The usual practice was to pay three visits after a confinement, and one Sunday Philip went to see a patient at the dinner hour. She was up for the first time.

"I couldn't stay in bed no longer, I really couldn't. I'm not one for idling, and it gives me the fidgets to be there and do nothing all day long, so I said to 'Erb, I'm just going to get up and cook your dinner for you."

'Erb was sitting at table with his knife and fork already in his hands. He was a young man, with an open face and blue eyes. He was earning good money, and as things went the couple were in easy circumstances. They had only been married a few months, and were both delighted with the rosy boy who lay in the cradle at the foot of the bed. There was a savoury smell of beefsteak in the room and Philip's eyes turned to the range.

"I was just going to dish up this minute," said the woman.

"Fire away," said Philip. "I'll just have a look at the son and heir and then I'll take myself off."

Husband and wife laughed at Philip's expression, and 'Erb getting up went over with Philip to the cradle. He looked at his baby proudly.

"There doesn't seem much wrong with him, does there?" said Philip.

He took up his hat, and by this time 'Erb's wife had dished up the beefsteak and put on the table a plate of green peas.

"You're going to have a nice dinner," smiled Philip.

"He's only in of a Sunday and I like to 'ave something special for him, so as he shall miss his 'ome when he's out at work."

"I suppose you'd be above sittin' down and 'avin' a bit of dinner with us?" said 'Erb.

"Oh, 'Erb," said his wife, in a shocked tone.

"Not if you ask me," answered Philip, with his attractive smile.

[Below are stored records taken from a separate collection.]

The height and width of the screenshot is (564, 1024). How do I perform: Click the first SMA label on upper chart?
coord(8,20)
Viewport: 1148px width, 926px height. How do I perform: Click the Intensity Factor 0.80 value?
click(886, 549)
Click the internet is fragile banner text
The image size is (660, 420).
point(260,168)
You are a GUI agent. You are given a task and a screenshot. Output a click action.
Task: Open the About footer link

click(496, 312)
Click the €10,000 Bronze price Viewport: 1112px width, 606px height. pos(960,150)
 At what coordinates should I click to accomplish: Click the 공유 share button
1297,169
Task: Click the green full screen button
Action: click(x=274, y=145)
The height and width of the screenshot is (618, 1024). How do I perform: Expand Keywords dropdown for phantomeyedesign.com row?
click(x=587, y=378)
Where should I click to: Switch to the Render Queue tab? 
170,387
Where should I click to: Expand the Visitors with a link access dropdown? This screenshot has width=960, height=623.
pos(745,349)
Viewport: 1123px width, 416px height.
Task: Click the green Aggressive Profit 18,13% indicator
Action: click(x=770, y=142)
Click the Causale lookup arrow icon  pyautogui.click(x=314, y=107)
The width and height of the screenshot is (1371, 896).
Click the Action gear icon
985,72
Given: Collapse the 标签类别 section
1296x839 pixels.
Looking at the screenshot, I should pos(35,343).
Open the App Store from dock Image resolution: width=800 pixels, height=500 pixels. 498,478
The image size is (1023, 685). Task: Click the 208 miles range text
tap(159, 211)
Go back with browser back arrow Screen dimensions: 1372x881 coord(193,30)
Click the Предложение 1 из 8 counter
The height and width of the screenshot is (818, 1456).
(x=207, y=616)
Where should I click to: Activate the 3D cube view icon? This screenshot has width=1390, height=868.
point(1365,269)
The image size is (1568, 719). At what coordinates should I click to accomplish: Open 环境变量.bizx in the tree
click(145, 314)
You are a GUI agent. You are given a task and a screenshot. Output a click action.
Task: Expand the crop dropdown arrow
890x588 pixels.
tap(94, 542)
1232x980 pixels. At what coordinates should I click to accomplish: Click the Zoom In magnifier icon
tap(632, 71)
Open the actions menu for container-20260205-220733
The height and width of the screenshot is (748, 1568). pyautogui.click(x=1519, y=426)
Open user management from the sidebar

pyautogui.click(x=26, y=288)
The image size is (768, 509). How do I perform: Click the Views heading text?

"Well, that's what I call friendly, I knew 'e wouldn't take offence, Polly. Just get another plate, my girl."

Polly was flustered, and she thought 'Erb a regular caution, you never knew what ideas 'e'd get in 'is 'ead next; but she got a plate and wiped it quickly with her apron, then took a new knife and fork from the chest of drawers, where her best cutlery rested among her best clothes. There was a jug of stout on the table, and 'Erb poured Philip out a glass. He wanted to give him the lion's share of the beefsteak, but Philip insisted that they should share alike. It was a sunny room with two windows that reached to the floor; it had been the parlour of a house which at one time was if not fashionable at least respectable: it might have been inhabited fifty years before by a well-to-do tradesman or an officer on half pay. 'Erb had been a football player before he married, and there were photographs on the wall of various teams in self-conscious attitudes, with neatly plastered hair, the captain seated proudly in the middle holding a cup. There were other signs of prosperity: photographs of the relations of 'Erb and his wife in Sunday clothes; on the chimney-piece an elaborate arrangement of shells stuck on a miniature rock; and on each side mugs, `A present from Southend' in Gothic letters, with pictures of a pier and a parade on them. 'Erb was something of a character; he was a non-union man and expressed himself with indignation at the efforts of the union to force him to join. The union wasn't no good to him, he never found no difficulty in getting work, and there was good wages for anyone as 'ad a head on his shoulders and wasn't above puttin' 'is 'and to anything as come 'is way. Polly was timorous. If she was 'im she'd join the union, the last time there was a strike she was expectin' 'im to be brought back in an ambulance every time he went out. She turned to Philip.

"He's that obstinate, there's no doing anything with 'im."

"Well, what I say is, it's a free country, and I won't be dictated to."

"It's no good saying it's a free country," said Polly, "that won't prevent 'em bashin' your 'ead in if they get the chanst."

When they had finished Philip passed his pouch over to 'Erb and they lit their pipes; then he got up, for a `call' might be waiting for him at his rooms, and shook hands. He saw that it had given them pleasure that he shared their meal, and they saw that he had thoroughly enjoyed it.